Gaurav Narayanan (born 04 August 1980) is an Indian film director, writer and actor who predominantly works in Tamil cinema. He made his debut with the movie Thoonga Nagaram.

==Career==
He started his journey as an assistant cinematographer for Rajarajan. He joined the director, N. Maharajan, and later worked as a co-director for his guru, director K. S. Ravikumar.

His debut as director, writer, and actor through Thoonga Nagaram, a gangster-drama film, received positive responses. This movie had Vimal and Anjali in the lead, along with Gaurav himself. Gaurav was awarded "Best Debutant Director" by Emirates Tamilians Association, EMITAA 2011. His movie bagged the "Best Film - Highlighting Tamil Culture" award from the Norwary Tamil Film Festival, NTFF 2012 and was also officially screened in Chennai International Film Festival. This movie was dubbed and released as Naluguru Snehitula Katha in Telugu.

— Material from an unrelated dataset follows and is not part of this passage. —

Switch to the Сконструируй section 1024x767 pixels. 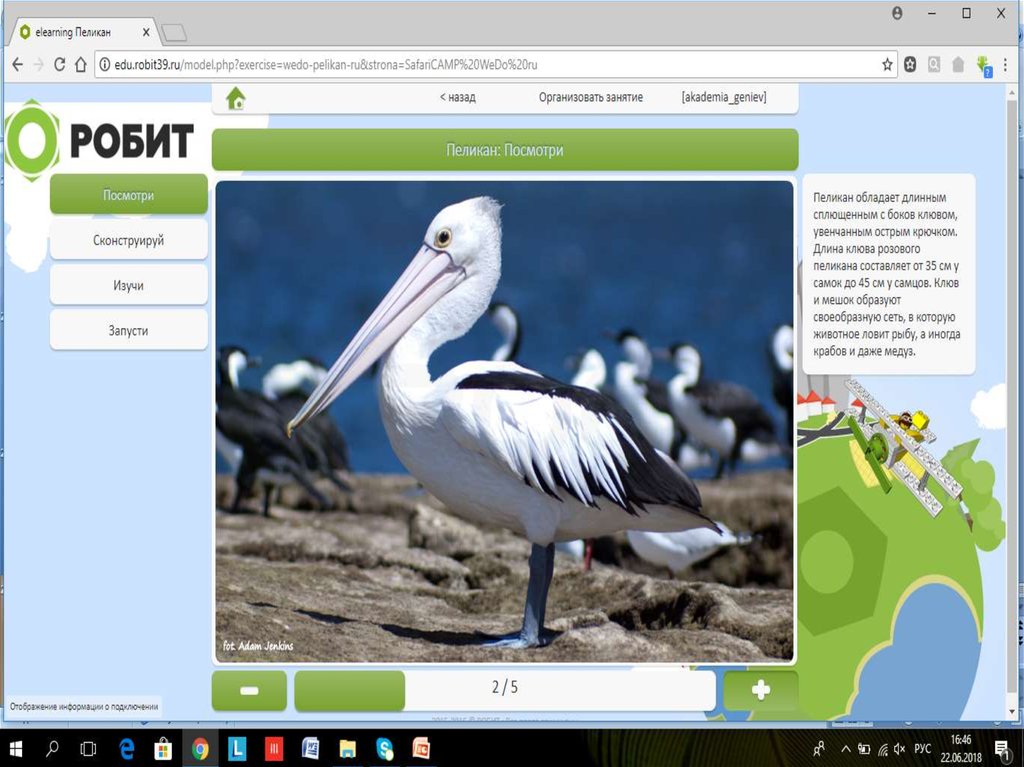(128, 240)
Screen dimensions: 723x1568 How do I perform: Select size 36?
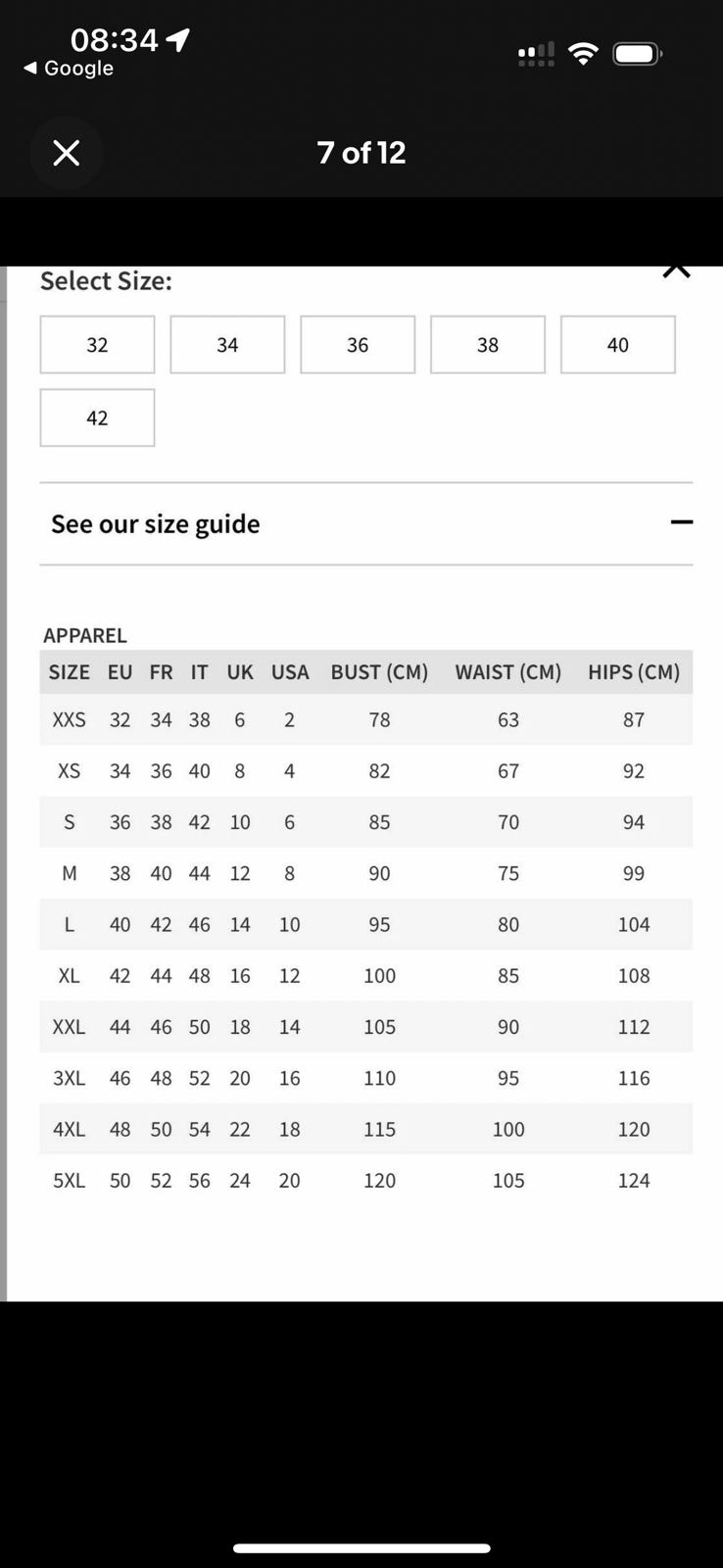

His next project, Sigaram Thodu, bagged commercial success and recognition, Along with Vikram Prabhu, Sathyaraj, and Sathish, Gaurav also played in this movie. This is the first South Indian movie to be nominated for screening and selected for the best film competition in the Seattle International Film Festival and has won a "Best Film - Social Awareness" award in the Norway Tamil Film Festival Awards, NTFF 2015.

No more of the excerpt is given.